The Structured Query Language is the standard for data query and manipulation in relational database systems. It implements many (but not all) concepts of the relational model.

early 1970s: Donald Chamberlin and Raymond Boyce develop SEQUEL as query language, later renamed to SQL (Structured Query Language)
- based on Edgar Codd's Relational Model
- declarative rather than procedural as in earlier navigational DB systems (network and hierarchical)
System R (for relational) as first implementation, IBM Research in early 1970s
- proof of concept that automatic query optimizer can produce decent performance for relational system
1983 DB2 as commercial product
1986 Postgres
1995 Mysql
2000 SQLite

Table vs. Relation

The basic concept of the SQL implementation is the table. When going from the relation model to the SQL implementation relations become tables.

An SQL table is similar to a relation, with some important differences:

Doubles:
- A relation contains a set of tuples, which means that by definition there are no doubles.
- An SQL table and the result of an SQL query can contain several rows with identical values.
Order:
- Since there is no order defined for the elements of a set, any order is valid when listing the tuples of a relation.
- Results of SELECT statements can be ordered at will with the ORDER BY clause.

Data Types

The relational model is not concerned with technical implementation.
SQL DBMS must know in great detail the type of data stored in tables.

Numbers:

precision: number of significant digits
scale: position of the least significant digit to the right of the decimal
e.g. 1234.56 has precision 6, scale 2, defined as NUMERIC(6,2)

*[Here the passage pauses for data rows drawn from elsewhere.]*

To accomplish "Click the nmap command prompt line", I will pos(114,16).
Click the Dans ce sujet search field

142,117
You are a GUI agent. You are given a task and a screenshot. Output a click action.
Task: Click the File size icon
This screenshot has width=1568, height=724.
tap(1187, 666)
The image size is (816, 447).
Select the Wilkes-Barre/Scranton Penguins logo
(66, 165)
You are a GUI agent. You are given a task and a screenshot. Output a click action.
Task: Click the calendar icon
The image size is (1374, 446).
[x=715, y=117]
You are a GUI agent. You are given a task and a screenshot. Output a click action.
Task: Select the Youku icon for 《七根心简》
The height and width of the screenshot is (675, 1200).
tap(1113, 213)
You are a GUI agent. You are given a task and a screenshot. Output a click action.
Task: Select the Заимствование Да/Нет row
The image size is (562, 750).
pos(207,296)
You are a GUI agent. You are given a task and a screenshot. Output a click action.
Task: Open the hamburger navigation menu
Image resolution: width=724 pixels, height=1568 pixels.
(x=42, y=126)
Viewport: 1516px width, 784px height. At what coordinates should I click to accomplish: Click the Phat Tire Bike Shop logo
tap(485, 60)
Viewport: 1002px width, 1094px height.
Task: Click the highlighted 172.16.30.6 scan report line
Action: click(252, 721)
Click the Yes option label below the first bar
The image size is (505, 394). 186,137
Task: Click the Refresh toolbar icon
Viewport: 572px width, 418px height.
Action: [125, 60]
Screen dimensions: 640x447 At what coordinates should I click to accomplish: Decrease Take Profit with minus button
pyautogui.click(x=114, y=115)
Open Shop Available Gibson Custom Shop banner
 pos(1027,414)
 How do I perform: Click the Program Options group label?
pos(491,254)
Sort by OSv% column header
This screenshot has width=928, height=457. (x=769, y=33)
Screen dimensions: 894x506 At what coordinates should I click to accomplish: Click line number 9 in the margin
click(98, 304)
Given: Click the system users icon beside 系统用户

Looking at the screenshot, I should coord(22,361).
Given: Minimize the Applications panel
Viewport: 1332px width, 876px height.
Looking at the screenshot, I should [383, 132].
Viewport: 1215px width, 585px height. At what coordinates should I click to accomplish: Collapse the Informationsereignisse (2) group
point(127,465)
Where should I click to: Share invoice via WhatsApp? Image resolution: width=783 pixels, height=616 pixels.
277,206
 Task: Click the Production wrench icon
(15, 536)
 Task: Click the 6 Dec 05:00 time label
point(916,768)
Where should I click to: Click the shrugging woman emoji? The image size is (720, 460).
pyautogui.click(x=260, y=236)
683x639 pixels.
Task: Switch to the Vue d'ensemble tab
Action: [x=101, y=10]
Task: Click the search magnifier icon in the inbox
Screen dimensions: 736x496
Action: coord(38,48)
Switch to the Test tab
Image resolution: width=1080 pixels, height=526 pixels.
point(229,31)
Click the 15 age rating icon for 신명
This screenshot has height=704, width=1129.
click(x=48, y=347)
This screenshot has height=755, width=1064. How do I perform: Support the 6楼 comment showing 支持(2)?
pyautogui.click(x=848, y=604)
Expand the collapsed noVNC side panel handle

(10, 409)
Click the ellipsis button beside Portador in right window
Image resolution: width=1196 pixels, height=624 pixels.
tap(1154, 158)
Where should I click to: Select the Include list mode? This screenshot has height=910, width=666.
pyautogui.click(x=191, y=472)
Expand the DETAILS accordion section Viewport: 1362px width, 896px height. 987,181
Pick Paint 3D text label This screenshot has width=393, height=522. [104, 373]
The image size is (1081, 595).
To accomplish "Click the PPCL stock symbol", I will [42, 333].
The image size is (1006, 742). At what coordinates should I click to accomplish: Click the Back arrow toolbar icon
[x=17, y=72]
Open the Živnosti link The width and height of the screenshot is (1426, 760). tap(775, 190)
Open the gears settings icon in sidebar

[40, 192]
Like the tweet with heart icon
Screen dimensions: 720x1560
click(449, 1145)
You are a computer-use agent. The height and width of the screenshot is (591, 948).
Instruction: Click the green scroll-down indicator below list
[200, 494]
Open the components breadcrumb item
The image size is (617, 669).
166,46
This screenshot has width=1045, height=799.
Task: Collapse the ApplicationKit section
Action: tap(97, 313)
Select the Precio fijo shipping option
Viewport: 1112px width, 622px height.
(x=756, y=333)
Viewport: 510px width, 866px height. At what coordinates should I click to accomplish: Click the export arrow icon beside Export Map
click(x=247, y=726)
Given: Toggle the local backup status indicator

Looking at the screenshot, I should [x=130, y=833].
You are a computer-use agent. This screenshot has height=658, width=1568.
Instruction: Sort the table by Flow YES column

SQL92 standard numeric data types:

INT (precision)
- exact numeric type
- scale 0
NUMERIC (precision, scale)
- exact numeric type
- i.e. rounding and truncating dictated by predefined formula
- decimal portion exactly scale
DECIMAL (precision, scale)
- exact numeric type
- decimal portion at least scale
REAL
- approximate numeric type
- binary precision based on manufacturer limit
- default precision must be less than DOUBLE PRECISION
DOUBLE PRECISION
- approximate numeric type
- binary precision based on manufacturer limit
- default precision must be greater than REAL
FLOAT (precision)
- approximate numeric type
- DOUBLE with given precision

Postgres: DECIMAL(p, s) and NUMERIC(p, s) equivalent.

Other Types:

CHAR (size)
- fixed length
- unused space empty
- offered better performance than VARCHAR in early implementations
VARCHAR (size)
- variable length up to size
- no unused space
- in current implementations usually no performance disadvantage compared to CHAR
DATE
- Various input formats, e.g. '2012-04-01'
- Calendar functions such as length of time, weekday
BOOLEAN